5.6. Longitudinal perspectives on long COVID
Both COVID-19 and long COVID are emerging diseases, and we must acknowledge that our understanding of these conditions remains rather limited. We are also uncertain regarding the long-term health trajectories of individuals infected with SARS-CoV-2. Therefore, understanding the evolving patterns of various long COVID symptoms, their potential consequences, and the risk of secondary diseases is crucial. Longitudinal studies can also explore the balance between tissue damage and repair and the associated pathways in long COVID patients. For example, it is important to investigate the significance of pulmonary inflammation and tissue fibrosis in patients with pulmonary manifestations of long COVID. In addition, researchers can provide new insights into lung injury and repair by examining the cellular and systemic immune status through longitudinal studies to determine changes in biomarkers and signaling pathways, which can also inform the selection of medications and the timing of treatment.
6. Conclusion
The persistent global health challenge of recurrent infection waves has given rise to long COVID, a novel post-viral syndrome affecting millions worldwide. While global research efforts have yielded significant advances within a remarkably short timeframe, critical knowledge gaps persist in three key domains: phenotype, pathogenic mechanisms, and therapeutic development.

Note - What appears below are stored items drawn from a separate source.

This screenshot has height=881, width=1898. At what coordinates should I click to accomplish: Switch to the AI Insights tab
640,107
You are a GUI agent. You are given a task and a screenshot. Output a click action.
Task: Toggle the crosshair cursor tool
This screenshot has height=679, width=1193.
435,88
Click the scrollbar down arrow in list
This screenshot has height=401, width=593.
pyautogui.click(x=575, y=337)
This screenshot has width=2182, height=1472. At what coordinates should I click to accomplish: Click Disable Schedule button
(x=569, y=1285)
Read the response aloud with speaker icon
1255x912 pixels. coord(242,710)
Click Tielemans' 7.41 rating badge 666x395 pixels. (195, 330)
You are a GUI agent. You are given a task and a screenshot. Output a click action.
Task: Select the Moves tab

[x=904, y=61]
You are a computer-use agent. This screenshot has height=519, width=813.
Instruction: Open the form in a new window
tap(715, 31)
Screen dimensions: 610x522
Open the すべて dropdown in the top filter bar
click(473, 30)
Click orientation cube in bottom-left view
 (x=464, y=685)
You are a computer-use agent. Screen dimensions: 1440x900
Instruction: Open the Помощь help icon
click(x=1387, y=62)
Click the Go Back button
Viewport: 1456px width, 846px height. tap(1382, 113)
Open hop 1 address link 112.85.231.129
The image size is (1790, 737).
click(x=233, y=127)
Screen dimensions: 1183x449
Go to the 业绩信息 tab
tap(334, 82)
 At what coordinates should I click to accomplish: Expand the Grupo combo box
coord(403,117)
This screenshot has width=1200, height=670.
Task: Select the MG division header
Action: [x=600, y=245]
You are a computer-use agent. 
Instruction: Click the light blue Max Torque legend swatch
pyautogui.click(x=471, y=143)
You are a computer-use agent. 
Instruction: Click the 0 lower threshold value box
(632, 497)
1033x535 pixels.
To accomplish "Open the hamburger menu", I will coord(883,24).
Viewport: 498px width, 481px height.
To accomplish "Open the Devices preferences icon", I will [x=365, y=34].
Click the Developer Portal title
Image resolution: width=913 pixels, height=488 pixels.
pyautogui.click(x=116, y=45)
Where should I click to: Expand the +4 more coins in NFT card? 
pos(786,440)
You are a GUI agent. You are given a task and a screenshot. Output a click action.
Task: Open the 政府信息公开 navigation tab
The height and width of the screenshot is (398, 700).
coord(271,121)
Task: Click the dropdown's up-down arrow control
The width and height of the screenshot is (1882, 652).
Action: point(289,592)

Given the societal impact of long COVID, which affects millions of healthcare systems globally, there is an urgent need for collaboration and concerted efforts to unravel the mysteries of long COVID. In-depth research into long COVID is crucial, as it not only enhances patient management and rehabilitation, improving their quality of life, but also deepens our understanding of chronic conditions linked to infectious diseases. This comprehensive knowledge aids in developing strategic responses that are vital for tackling future pandemics effectively, ensuring better preparedness and potentially mitigating impacts on public health systems worldwide.